El deseo estético y el económico se pueden referir por igual a acciones o a cosas, mientras que el deseo ético únicamente se puede referir a acciones. Luego, en una segunda capa, los tres deseos, y las tres ciencias que los acompañan, se mezclan y entrecruzan (compraré un cuadro como inversión y además porque me gusta, o seré más generoso con una persona guapa que con una fea, o rechazaré entrar en guerra, no solo porque es un matadero espantoso, sino porque causará mi empobrecimiento y me hará poseer menos cosas), pero eso no evita que los campos respectivos estén inicialmente bien delimitados. El gran operador de la ética, que es el altruismo, la busca del bien del otro en vez del mío, surge naturalmente del cruce de deseos, del cruce de egoísmos. De poner los egos en común. La sola universalización de los deseos, el solo comprobar que funcionan bien si los tienen los demás, como vio Kant, da lugar a éticas civilizadas. «Bueno es aquello que todos apetecen», decía Santo Tomás de Aquino, siguiendo a Aristóteles. La pregunta es quiénes son esos “todos”, con quién, o hasta dónde, me universalizo yo. Quizá resulte que con solo dibujar esa raya que delimita “mi” universalización, mi pool de egoísmos compartidos, dejo establecido el fundamento de la ética. De mi ética. Un ejemplo de acotación: no tiene mucho sentido hablar de los derechos de los guisantes, de los abedules, de los paramecios o de los bloques de granito, porque carecen de la capacidad de preferir y desear. No puedo abarcarlos en el círculo que encierra mi comunidad de deseadores. Modularé el radio de esa comunidad según mi tradición, mis tendencias personales y —quiero creer— también mis decisiones propias, en un rango que va desde el altruismo bilateral (yo te espulgo a ti y tú a mi), a la ética universal, antipatriótica y vegetariana, pasando por todas las formas de nepotismo, localismo y nacionalismo y por los diferentes grados de subyugación de animales.
Otra acotación: no cabe hablar de ética ni de estética antes, como mínimo, de la aparición del primer mamífero preferidor, hace a lo mejor cien millones de años. Personalmente, yo rebajaría la cifra a seis millones, o por ahí, cuando aparecimos en África los homínidos y nuestros primos chimpancés y bonobos. Y ya vale por hoy. Lo malo de la filosofía de andar por casa, aparte de aburrir a las ovejas, es que en cuanto te descuidas acabas descubriendo el Mediterráneo —¡o la tortilla de patatas, que es peor!— y quedas fatal. Seguro que es el caso, pero qué le vamos a hacer.

**Tu tarea**
Reproduce literalmente el pasaje del fragmento sobre el deseo y la ética que comienza en «Otra acotación: no» y termina en «vamos a hacer.».

**Datos proporcionados**
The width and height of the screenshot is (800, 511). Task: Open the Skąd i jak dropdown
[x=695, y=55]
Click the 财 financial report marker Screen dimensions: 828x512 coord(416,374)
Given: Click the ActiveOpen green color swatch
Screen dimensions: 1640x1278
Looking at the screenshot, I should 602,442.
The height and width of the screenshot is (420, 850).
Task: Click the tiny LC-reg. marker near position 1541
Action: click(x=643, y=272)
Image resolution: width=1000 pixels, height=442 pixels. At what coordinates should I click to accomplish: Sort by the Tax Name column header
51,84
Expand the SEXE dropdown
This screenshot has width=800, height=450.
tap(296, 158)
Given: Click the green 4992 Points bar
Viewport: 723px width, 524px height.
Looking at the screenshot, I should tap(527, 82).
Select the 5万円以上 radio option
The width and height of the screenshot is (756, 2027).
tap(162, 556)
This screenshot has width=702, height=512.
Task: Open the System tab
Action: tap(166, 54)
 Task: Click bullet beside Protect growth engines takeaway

**Solución del ejercicio**
Otra acotación: no cabe hablar de ética ni de estética antes, como mínimo, de la aparición del primer mamífero preferidor, hace a lo mejor cien millones de años. Personalmente, yo rebajaría la cifra a seis millones, o por ahí, cuando aparecimos en África los homínidos y nuestros primos chimpancés y bonobos. Y ya vale por hoy. Lo malo de la filosofía de andar por casa, aparte de aburrir a las ovejas, es que en cuanto te descuidas acabas descubriendo el Mediterráneo —¡o la tortilla de patatas, que es peor!— y quedas fatal. Seguro que es el caso, pero qué le vamos a hacer.